Saved data entries:
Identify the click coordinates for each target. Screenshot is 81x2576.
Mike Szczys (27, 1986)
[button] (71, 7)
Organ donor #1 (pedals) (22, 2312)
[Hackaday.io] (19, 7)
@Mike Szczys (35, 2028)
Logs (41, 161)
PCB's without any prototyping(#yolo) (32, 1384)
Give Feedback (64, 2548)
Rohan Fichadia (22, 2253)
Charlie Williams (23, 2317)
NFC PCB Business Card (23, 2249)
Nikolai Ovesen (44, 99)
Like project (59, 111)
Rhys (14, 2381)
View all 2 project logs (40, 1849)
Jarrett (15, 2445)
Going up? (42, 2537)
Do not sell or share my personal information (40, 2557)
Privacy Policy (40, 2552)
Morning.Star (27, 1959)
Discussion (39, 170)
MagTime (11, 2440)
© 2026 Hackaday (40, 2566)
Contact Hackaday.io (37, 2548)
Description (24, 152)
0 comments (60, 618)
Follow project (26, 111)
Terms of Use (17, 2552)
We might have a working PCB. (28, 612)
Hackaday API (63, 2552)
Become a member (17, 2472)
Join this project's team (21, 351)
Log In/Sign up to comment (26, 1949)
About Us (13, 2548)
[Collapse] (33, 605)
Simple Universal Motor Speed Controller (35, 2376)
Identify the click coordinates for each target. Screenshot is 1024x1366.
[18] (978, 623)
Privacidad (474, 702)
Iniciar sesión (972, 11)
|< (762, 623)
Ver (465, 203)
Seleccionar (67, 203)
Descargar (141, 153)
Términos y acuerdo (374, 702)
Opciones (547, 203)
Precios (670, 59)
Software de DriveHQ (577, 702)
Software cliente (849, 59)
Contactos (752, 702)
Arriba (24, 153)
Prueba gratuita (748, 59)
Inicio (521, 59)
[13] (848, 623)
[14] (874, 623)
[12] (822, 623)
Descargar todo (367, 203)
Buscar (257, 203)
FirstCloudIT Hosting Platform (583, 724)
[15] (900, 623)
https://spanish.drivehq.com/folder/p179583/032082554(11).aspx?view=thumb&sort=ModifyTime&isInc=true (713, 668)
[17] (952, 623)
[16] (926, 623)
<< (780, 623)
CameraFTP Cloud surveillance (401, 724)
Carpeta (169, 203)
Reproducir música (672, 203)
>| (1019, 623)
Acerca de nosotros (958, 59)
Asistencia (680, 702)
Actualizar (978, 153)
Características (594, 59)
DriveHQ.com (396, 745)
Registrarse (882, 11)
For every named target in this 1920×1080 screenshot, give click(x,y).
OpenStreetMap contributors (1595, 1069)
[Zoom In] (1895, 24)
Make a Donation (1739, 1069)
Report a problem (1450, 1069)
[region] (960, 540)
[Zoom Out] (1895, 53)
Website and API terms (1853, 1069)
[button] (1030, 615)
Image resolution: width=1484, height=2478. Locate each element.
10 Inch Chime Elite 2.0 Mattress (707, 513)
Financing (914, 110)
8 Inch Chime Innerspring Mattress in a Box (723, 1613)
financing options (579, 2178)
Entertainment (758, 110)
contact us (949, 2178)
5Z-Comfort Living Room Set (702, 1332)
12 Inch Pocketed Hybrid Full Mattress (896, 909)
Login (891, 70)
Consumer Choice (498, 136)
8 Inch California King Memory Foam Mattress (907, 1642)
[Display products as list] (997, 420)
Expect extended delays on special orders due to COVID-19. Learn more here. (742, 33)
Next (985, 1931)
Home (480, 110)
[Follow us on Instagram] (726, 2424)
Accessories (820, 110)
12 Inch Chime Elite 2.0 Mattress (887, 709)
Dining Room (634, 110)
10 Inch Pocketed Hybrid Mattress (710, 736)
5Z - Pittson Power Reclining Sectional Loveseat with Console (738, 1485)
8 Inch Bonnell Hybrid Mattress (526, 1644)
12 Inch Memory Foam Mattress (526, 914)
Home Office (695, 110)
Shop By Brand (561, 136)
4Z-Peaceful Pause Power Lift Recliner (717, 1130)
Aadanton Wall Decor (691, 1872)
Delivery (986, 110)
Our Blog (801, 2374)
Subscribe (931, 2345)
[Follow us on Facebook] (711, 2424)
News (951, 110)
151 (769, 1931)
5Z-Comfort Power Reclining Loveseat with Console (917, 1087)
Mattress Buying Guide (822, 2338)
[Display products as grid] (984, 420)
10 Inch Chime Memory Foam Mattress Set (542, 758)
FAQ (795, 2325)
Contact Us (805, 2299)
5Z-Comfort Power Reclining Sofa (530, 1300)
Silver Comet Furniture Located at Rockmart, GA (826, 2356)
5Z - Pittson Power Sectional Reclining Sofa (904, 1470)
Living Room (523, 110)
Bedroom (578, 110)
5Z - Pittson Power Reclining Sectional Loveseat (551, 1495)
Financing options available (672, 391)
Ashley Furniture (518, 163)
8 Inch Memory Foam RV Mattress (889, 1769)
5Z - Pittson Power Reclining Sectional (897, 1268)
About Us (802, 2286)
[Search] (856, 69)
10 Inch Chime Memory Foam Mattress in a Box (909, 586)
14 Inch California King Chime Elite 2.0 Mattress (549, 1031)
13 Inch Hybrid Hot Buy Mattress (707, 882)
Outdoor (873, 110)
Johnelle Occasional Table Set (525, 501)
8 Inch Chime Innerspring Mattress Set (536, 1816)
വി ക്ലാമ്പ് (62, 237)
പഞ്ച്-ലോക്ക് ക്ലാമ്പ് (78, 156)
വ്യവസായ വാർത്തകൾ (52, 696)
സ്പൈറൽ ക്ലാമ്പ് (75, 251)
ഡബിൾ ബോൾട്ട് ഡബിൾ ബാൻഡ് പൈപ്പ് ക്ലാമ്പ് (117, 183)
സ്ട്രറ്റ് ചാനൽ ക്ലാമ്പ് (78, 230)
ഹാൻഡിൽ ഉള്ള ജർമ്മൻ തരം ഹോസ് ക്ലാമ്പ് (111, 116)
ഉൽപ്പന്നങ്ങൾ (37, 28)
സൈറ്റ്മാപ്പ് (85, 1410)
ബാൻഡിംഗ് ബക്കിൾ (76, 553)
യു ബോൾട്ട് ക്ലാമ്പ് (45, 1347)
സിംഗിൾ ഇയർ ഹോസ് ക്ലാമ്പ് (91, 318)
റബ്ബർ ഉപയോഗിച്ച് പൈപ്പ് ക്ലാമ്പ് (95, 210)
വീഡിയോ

EXERCISE: Please copy the data in full, character for character.

RESULT FOR THIS TASK:
Identify the click coordinates for each target. Screenshot is 81x2576.
Mike Szczys (27, 1986)
[button] (71, 7)
Organ donor #1 (pedals) (22, 2312)
[Hackaday.io] (19, 7)
@Mike Szczys (35, 2028)
Logs (41, 161)
PCB's without any prototyping(#yolo) (32, 1384)
Give Feedback (64, 2548)
Rohan Fichadia (22, 2253)
Charlie Williams (23, 2317)
NFC PCB Business Card (23, 2249)
Nikolai Ovesen (44, 99)
Like project (59, 111)
Rhys (14, 2381)
View all 2 project logs (40, 1849)
Jarrett (15, 2445)
Going up? (42, 2537)
Do not sell or share my personal information (40, 2557)
Privacy Policy (40, 2552)
Morning.Star (27, 1959)
Discussion (39, 170)
MagTime (11, 2440)
© 2026 Hackaday (40, 2566)
Contact Hackaday.io (37, 2548)
Description (24, 152)
0 comments (60, 618)
Follow project (26, 111)
Terms of Use (17, 2552)
We might have a working PCB. (28, 612)
Hackaday API (63, 2552)
Become a member (17, 2472)
Join this project's team (21, 351)
Log In/Sign up to comment (26, 1949)
About Us (13, 2548)
[Collapse] (33, 605)
Simple Universal Motor Speed Controller (35, 2376)
Identify the click coordinates for each target. Screenshot is 1024x1366.
[18] (978, 623)
Privacidad (474, 702)
Iniciar sesión (972, 11)
|< (762, 623)
Ver (465, 203)
Seleccionar (67, 203)
Descargar (141, 153)
Términos y acuerdo (374, 702)
Opciones (547, 203)
Precios (670, 59)
Software de DriveHQ (577, 702)
Software cliente (849, 59)
Contactos (752, 702)
Arriba (24, 153)
Prueba gratuita (748, 59)
Inicio (521, 59)
[13] (848, 623)
[14] (874, 623)
[12] (822, 623)
Descargar todo (367, 203)
Buscar (257, 203)
FirstCloudIT Hosting Platform (583, 724)
[15] (900, 623)
https://spanish.drivehq.com/folder/p179583/032082554(11).aspx?view=thumb&sort=ModifyTime&isInc=true (713, 668)
[17] (952, 623)
[16] (926, 623)
<< (780, 623)
CameraFTP Cloud surveillance (401, 724)
Carpeta (169, 203)
Reproducir música (672, 203)
>| (1019, 623)
Acerca de nosotros (958, 59)
Asistencia (680, 702)
Actualizar (978, 153)
Características (594, 59)
DriveHQ.com (396, 745)
Registrarse (882, 11)
For every named target in this 1920×1080 screenshot, give click(x,y).
OpenStreetMap contributors (1595, 1069)
[Zoom In] (1895, 24)
Make a Donation (1739, 1069)
Report a problem (1450, 1069)
[region] (960, 540)
[Zoom Out] (1895, 53)
Website and API terms (1853, 1069)
[button] (1030, 615)
Image resolution: width=1484, height=2478. Locate each element.
10 Inch Chime Elite 2.0 Mattress (707, 513)
Financing (914, 110)
8 Inch Chime Innerspring Mattress in a Box (723, 1613)
financing options (579, 2178)
Entertainment (758, 110)
contact us (949, 2178)
5Z-Comfort Living Room Set (702, 1332)
12 Inch Pocketed Hybrid Full Mattress (896, 909)
Login (891, 70)
Consumer Choice (498, 136)
8 Inch California King Memory Foam Mattress (907, 1642)
[Display products as list] (997, 420)
Expect extended delays on special orders due to COVID-19. Learn more here. (742, 33)
Next (985, 1931)
Home (480, 110)
[Follow us on Instagram] (726, 2424)
Accessories (820, 110)
12 Inch Chime Elite 2.0 Mattress (887, 709)
Dining Room (634, 110)
10 Inch Pocketed Hybrid Mattress (710, 736)
5Z - Pittson Power Reclining Sectional Loveseat with Console (738, 1485)
8 Inch Bonnell Hybrid Mattress (526, 1644)
12 Inch Memory Foam Mattress (526, 914)
Home Office (695, 110)
Shop By Brand (561, 136)
4Z-Peaceful Pause Power Lift Recliner (717, 1130)
Aadanton Wall Decor (691, 1872)
Delivery (986, 110)
Our Blog (801, 2374)
Subscribe (931, 2345)
[Follow us on Facebook] (711, 2424)
News (951, 110)
151 (769, 1931)
5Z-Comfort Power Reclining Loveseat with Console (917, 1087)
Mattress Buying Guide (822, 2338)
[Display products as grid] (984, 420)
10 Inch Chime Memory Foam Mattress Set (542, 758)
FAQ (795, 2325)
Contact Us (805, 2299)
5Z-Comfort Power Reclining Sofa (530, 1300)
Silver Comet Furniture Located at Rockmart, GA (826, 2356)
5Z - Pittson Power Sectional Reclining Sofa (904, 1470)
Living Room (523, 110)
Bedroom (578, 110)
5Z - Pittson Power Reclining Sectional Loveseat (551, 1495)
Financing options available (672, 391)
Ashley Furniture (518, 163)
8 Inch Memory Foam RV Mattress (889, 1769)
5Z - Pittson Power Reclining Sectional (897, 1268)
About Us (802, 2286)
[Search] (856, 69)
10 Inch Chime Memory Foam Mattress in a Box (909, 586)
14 Inch California King Chime Elite 2.0 Mattress (549, 1031)
13 Inch Hybrid Hot Buy Mattress (707, 882)
Outdoor (873, 110)
Johnelle Occasional Table Set (525, 501)
8 Inch Chime Innerspring Mattress Set (536, 1816)
വി ക്ലാമ്പ് (62, 237)
പഞ്ച്-ലോക്ക് ക്ലാമ്പ് (78, 156)
വ്യവസായ വാർത്തകൾ (52, 696)
സ്പൈറൽ ക്ലാമ്പ് (75, 251)
ഡബിൾ ബോൾട്ട് ഡബിൾ ബാൻഡ് പൈപ്പ് ക്ലാമ്പ് (117, 183)
സ്ട്രറ്റ് ചാനൽ ക്ലാമ്പ് (78, 230)
ഹാൻഡിൽ ഉള്ള ജർമ്മൻ തരം ഹോസ് ക്ലാമ്പ് (111, 116)
ഉൽപ്പന്നങ്ങൾ (37, 28)
സൈറ്റ്മാപ്പ് (85, 1410)
ബാൻഡിംഗ് ബക്കിൾ (76, 553)
യു ബോൾട്ട് ക്ലാമ്പ് (45, 1347)
സിംഗിൾ ഇയർ ഹോസ് ക്ലാമ്പ് (91, 318)
റബ്ബർ ഉപയോഗിച്ച് പൈപ്പ് ക്ലാമ്പ് (95, 210)
വീഡിയോ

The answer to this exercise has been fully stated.